Acute subdural hematomas usually occur in people with obvious and significant blows to the head. In one study they were present in 24% of the patients who arrived at an emergency department in coma, but can be present in non-comatose patients as well. Acute subdural hematomas are associated with a death rate between 30 and 90%, with a figure of 60% typically cited. Emergency surgery is the usual treatment, though studies have shown that alert patients with small subdural hematomas can do as well without surgery if monitored closely for signs of worsening.
Infants are also vulnerable to acute subdural hematomas. Neurosurgeons at the Kaohsiung Medical University in Taiwan reviewed records on 21 children, ages 6 days to 12 months, who had acute subdural hematomas. In this case series, “shaken baby syndrome” was the most common cause. Eight of the infants underwent an immediate operation, and another 11 required delayed surgery.
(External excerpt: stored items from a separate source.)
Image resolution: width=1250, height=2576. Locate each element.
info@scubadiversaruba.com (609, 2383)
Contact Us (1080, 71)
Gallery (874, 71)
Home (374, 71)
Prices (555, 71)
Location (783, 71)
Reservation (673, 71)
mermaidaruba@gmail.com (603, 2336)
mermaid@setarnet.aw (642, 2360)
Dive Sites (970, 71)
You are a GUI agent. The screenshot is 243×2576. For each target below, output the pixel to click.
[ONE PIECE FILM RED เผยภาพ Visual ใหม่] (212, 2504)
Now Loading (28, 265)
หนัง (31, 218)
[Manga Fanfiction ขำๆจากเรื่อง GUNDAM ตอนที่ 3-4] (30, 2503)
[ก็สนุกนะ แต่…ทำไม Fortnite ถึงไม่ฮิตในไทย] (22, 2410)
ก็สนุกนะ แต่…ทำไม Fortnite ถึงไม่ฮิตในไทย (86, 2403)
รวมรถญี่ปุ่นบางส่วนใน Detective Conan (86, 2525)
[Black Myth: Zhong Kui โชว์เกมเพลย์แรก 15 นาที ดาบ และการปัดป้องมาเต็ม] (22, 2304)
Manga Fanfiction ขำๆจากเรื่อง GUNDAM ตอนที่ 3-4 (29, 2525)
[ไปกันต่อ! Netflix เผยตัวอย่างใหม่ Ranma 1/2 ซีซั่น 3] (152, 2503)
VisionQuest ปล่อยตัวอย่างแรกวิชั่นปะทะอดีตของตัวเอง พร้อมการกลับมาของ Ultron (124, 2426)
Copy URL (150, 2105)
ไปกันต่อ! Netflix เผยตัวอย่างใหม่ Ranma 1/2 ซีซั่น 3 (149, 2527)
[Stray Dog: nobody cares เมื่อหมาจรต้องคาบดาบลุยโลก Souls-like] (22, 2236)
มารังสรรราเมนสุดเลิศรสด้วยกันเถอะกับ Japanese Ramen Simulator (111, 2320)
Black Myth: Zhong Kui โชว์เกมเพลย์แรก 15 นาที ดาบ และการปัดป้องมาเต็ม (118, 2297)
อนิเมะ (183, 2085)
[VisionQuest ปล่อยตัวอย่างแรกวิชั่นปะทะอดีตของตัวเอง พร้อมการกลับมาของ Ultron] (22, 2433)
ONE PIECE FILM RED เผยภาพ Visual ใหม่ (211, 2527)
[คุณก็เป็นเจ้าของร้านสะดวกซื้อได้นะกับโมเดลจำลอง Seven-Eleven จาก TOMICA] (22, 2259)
While most of the children did well, one baby died and another 7 sustained moderate to severe disabilities from their injuries.
Chronic subdural hematomas often show up in patients over 60 years of age in whom the head injuries that caused them might have seemed trivial when they occurred, or might even have been forgotten. Older people are especially vulnerable due to the fact that their brains have atrophied (shrunk) and the veins draining the surface of the brain are stretched and fragile, easily disrupted by glancing blows. Risk of subdural hematoma rises still higher if the individual falls a lot, drinks alcohol a lot or takes blood-thinning medication.
Subdural hematomas can expand progressively to the point of causing symptoms like headache, slurred speech, confusion, lethargy, unsteadiness or even a seizure. Surgery to remove the hematoma and stop the bleeding is the typical treatment, and 93 to 97% of patients survive to 30 days after surgery. Most regain their pre-injury level of function. Milder cases of chronic subdural hematoma can be monitored without surgery.